Für die Erhaltung der Union war Lincoln bereit, über Leichen zu gehen, wie er denn überhaupt als Säulenheiliger der Demokratie wenig taugt. Seine Amtszeit war geprägt von Verfassungs- und Gesetzesbrüchen. Auch die Sklavenfrage diente ihm lediglich als Vehikel, um den Süden niederzuwerfen. Bis dato galt auch im Bürgertum der Nordstaaten eher die pragmatische Bemerkung des ehemaligen US-Präsidenten Thomas Jefferson: „Die Beibehaltung der Sklaverei ist so, als ob man einen Wolf an den Ohren festhält: Man fühlt sich nicht wohl dabei, wagt aber auch nicht, ihn loszulassen.“

Die Hoffnung von CSA-Präsident Davis, „daß der Beginn unseres Werdegangs als Konföderation nicht von feindseligem Widerstand blockiert werden möge“, wurde acht Wochen später bitter enttäuscht.
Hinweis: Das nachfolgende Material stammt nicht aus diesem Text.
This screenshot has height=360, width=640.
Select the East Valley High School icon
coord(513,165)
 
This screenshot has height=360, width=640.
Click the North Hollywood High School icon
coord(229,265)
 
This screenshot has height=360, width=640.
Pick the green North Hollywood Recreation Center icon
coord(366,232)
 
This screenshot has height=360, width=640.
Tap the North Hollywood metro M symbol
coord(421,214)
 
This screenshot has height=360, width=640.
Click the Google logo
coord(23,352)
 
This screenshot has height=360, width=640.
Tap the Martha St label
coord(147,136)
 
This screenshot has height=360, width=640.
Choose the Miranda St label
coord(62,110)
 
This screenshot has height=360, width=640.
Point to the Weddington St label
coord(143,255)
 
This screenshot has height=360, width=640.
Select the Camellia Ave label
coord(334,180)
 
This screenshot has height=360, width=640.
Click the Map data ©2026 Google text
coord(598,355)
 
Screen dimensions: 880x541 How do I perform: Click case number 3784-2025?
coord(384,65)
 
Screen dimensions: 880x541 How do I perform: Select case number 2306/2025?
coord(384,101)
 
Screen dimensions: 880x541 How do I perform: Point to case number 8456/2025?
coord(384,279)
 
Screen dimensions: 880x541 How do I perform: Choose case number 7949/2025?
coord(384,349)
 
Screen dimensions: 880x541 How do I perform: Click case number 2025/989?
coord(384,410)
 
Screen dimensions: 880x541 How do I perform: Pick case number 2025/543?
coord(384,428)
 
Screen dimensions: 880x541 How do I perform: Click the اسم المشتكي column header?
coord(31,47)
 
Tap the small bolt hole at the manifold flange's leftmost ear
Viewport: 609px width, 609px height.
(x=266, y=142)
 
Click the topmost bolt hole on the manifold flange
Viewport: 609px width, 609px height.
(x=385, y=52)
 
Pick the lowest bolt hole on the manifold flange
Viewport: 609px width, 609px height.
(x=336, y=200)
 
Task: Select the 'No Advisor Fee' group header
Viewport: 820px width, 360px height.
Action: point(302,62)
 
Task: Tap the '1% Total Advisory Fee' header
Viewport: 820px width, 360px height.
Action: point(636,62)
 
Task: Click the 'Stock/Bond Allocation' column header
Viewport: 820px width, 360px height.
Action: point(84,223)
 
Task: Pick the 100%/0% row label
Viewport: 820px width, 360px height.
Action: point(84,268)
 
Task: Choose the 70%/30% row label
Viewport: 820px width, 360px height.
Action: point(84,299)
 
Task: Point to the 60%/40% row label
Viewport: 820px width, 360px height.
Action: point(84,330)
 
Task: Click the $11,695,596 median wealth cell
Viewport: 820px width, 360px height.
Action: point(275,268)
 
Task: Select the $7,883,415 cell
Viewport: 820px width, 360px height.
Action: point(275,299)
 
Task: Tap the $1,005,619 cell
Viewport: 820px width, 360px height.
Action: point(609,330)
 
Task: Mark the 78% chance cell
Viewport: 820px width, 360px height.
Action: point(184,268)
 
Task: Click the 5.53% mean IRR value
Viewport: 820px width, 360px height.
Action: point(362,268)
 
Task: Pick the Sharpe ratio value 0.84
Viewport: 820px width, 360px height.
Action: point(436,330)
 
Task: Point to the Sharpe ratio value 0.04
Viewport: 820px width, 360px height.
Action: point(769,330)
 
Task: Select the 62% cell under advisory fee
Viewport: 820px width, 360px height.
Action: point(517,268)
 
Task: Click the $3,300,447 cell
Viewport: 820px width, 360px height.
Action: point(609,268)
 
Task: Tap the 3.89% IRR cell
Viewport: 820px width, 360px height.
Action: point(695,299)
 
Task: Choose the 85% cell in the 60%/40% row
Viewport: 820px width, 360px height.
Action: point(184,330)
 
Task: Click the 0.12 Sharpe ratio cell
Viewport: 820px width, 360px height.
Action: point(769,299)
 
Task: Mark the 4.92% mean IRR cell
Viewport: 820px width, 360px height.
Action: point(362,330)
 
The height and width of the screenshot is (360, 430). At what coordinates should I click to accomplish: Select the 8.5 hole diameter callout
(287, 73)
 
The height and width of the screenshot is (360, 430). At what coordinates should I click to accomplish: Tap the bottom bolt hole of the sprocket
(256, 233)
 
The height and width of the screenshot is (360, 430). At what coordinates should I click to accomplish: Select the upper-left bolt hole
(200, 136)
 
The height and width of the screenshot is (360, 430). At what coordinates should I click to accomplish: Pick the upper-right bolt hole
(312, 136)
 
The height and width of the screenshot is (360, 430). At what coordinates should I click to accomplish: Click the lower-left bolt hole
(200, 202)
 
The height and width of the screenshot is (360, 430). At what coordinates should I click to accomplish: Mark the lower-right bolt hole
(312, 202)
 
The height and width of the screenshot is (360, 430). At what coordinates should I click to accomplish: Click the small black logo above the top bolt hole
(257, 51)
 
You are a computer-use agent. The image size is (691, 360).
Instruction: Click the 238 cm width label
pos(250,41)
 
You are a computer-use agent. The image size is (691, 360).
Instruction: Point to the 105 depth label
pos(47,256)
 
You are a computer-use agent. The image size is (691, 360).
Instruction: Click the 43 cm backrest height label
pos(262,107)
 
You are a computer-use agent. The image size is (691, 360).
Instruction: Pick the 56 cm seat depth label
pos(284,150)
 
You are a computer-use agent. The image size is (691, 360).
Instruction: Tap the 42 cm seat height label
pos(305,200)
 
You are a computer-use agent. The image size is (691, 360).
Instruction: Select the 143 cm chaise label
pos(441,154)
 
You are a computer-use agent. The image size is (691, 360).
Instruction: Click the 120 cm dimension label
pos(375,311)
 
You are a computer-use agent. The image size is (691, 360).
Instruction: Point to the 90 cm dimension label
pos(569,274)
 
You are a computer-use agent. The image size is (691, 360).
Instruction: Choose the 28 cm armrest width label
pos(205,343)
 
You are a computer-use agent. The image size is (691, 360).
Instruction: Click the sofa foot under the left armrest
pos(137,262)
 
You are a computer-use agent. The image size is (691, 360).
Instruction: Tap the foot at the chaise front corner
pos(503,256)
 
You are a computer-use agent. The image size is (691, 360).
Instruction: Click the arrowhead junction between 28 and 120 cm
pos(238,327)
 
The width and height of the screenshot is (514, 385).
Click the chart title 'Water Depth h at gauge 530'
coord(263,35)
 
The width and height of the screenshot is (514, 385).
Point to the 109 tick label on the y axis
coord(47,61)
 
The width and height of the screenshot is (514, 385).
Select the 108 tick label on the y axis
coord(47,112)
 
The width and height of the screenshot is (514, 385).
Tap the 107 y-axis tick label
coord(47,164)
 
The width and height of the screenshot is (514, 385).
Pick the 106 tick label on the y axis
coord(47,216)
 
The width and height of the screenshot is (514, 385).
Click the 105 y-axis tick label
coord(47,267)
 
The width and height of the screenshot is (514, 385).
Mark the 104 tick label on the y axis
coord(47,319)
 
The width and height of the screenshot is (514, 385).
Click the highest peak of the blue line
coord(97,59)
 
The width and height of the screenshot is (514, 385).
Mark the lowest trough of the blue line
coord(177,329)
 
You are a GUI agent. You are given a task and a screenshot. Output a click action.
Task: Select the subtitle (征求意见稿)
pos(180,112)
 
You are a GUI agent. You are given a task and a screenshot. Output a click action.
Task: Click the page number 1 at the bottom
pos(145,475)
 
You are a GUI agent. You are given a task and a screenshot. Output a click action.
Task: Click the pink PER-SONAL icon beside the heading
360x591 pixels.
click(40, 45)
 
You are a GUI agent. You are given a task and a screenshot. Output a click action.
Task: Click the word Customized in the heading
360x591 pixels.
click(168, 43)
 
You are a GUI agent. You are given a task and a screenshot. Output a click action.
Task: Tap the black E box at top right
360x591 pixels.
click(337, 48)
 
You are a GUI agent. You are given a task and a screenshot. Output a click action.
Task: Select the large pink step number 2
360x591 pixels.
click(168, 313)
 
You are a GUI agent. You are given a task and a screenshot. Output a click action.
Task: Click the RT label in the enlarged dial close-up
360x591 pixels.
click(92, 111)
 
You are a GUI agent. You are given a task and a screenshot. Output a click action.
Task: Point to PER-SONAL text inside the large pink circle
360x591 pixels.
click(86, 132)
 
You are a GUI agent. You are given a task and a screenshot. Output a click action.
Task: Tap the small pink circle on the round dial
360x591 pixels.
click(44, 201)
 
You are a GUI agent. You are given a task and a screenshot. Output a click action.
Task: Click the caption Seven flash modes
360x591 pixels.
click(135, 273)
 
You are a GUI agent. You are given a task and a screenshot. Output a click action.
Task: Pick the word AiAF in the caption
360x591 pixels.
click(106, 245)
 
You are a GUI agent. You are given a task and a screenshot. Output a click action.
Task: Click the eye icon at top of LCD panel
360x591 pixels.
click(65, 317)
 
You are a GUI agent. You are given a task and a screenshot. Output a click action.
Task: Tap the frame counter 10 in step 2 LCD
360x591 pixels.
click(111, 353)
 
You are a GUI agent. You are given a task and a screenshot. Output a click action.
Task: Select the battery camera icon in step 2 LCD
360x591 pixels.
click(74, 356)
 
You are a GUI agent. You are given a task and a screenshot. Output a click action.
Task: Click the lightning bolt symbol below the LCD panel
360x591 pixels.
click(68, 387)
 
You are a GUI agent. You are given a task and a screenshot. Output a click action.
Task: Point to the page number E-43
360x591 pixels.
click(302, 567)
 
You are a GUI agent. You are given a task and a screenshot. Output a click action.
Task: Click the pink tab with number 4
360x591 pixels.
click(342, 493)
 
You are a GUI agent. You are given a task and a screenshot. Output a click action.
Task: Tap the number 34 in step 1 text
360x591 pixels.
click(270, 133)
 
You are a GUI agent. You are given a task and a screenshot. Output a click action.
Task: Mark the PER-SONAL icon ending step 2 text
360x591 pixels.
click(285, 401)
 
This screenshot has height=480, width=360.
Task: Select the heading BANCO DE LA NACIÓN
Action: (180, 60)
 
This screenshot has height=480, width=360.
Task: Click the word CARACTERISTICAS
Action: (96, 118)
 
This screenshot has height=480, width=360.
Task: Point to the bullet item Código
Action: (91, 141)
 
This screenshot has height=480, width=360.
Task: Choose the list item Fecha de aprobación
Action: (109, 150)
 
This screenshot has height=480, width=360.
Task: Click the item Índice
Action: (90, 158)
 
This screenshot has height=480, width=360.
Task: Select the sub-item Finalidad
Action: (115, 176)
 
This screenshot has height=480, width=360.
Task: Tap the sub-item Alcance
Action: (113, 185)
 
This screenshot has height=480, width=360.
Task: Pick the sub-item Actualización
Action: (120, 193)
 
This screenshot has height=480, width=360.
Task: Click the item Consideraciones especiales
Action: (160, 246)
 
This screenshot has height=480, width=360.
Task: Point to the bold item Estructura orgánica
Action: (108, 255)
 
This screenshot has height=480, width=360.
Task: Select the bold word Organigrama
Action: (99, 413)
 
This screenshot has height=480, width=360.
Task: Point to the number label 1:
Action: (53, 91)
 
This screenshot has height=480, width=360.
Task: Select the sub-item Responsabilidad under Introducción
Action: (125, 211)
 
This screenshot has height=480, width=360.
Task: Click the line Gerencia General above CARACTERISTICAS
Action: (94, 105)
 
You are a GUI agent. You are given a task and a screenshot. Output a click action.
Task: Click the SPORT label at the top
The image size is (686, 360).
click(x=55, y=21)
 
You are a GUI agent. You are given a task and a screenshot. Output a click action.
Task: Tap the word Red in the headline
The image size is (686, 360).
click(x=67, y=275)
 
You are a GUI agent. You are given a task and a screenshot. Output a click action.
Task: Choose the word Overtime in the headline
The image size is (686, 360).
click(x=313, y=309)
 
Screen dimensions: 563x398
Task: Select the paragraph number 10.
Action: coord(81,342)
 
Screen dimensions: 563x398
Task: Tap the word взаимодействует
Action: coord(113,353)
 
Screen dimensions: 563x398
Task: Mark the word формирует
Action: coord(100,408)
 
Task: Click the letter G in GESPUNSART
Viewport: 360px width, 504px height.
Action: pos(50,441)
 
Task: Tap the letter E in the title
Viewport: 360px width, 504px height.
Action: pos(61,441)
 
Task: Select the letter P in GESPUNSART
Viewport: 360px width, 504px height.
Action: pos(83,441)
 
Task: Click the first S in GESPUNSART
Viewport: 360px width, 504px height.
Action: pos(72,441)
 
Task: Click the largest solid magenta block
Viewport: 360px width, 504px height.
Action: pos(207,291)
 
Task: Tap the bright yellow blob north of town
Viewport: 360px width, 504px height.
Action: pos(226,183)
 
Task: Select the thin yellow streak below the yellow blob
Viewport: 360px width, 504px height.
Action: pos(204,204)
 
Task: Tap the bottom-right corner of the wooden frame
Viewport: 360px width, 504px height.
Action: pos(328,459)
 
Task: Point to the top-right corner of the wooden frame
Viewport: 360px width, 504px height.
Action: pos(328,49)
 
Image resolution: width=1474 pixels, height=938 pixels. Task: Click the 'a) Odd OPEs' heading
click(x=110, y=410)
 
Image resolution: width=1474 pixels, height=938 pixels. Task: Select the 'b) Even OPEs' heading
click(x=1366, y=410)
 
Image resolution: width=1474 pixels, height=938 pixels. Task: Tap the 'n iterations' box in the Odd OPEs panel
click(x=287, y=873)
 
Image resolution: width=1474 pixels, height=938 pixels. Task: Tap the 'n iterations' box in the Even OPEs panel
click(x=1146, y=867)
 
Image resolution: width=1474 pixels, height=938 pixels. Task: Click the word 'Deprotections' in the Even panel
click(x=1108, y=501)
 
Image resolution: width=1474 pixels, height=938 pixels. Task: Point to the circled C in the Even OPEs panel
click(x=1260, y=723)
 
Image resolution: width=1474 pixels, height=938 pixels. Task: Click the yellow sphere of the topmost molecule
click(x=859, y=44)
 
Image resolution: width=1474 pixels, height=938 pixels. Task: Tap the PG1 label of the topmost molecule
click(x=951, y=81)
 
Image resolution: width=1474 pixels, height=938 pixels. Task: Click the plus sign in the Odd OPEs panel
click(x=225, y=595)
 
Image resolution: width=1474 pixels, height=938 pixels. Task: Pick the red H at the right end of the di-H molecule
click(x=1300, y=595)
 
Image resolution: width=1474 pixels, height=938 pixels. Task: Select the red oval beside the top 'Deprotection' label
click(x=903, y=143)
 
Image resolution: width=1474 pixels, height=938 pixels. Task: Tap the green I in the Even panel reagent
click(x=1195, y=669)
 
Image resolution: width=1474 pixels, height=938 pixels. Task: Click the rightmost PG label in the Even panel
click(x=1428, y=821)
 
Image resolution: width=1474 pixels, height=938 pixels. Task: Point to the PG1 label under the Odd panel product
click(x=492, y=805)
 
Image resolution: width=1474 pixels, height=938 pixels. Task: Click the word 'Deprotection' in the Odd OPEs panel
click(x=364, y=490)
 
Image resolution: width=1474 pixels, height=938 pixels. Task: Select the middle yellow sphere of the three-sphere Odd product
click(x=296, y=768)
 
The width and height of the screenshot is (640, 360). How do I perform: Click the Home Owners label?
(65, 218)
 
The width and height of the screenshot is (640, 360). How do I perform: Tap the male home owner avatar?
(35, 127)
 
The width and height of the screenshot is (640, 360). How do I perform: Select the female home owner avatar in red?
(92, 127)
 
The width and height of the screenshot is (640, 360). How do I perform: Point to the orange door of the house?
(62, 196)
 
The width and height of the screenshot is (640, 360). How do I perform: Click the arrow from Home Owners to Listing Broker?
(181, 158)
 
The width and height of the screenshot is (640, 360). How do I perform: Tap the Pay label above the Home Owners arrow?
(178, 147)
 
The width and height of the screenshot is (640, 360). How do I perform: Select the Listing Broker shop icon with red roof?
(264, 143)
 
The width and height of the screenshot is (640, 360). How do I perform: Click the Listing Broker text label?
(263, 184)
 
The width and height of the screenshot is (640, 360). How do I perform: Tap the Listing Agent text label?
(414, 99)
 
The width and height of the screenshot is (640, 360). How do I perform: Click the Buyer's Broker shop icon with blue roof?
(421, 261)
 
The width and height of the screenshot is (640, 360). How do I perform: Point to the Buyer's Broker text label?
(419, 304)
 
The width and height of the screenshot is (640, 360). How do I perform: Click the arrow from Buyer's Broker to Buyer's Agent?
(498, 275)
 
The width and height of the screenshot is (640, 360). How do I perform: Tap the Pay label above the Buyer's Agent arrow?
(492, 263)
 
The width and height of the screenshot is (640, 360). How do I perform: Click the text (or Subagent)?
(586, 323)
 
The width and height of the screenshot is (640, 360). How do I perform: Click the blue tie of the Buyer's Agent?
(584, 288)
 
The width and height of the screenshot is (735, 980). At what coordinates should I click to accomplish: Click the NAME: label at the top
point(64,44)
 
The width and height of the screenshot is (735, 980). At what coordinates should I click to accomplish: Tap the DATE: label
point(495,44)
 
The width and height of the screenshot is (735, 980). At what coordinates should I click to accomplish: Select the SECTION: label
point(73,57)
Lincoln entsandte mit Soldaten bemannte Kriegsschiffe zur Bucht von Charleston, um das dortige Fort Sumter zu verstärken; was zu diesem Zeitpunkt etwa gleichbedeutend war, als wenn die Franzosen eine Festung in der Londoner Themse-Mündung installiert hätten. Zudem deutete das offenbarte Muskelspiel des Nordens mit seinen Marinekräften eine künftige Blockade der für den Export lebenswichtigen Häfen des maritim schutzlosen Südens an. South Carolina mußte schnell und entschlossen handeln, sollte die Sezession nicht gleich zu Beginn scheitern. Daraus resultierte dann die erwähnte Beschießung des Forts, die übrigens keinen einzigen Kombattanten das Leben kostete.

Der US-Präsident rief nun 7.000 Milizionäre zu den Waffen. Virginia und die restlichen südlichen Bundesstaaten verließen die Union. Es begann der blutigste Krieg in der gesamten Geschichte der USA, in dem sich von Anfang an der wirtschaftsstarke und viel bevölkerungsreichere Norden in einer besseren Ausgangsposition befand.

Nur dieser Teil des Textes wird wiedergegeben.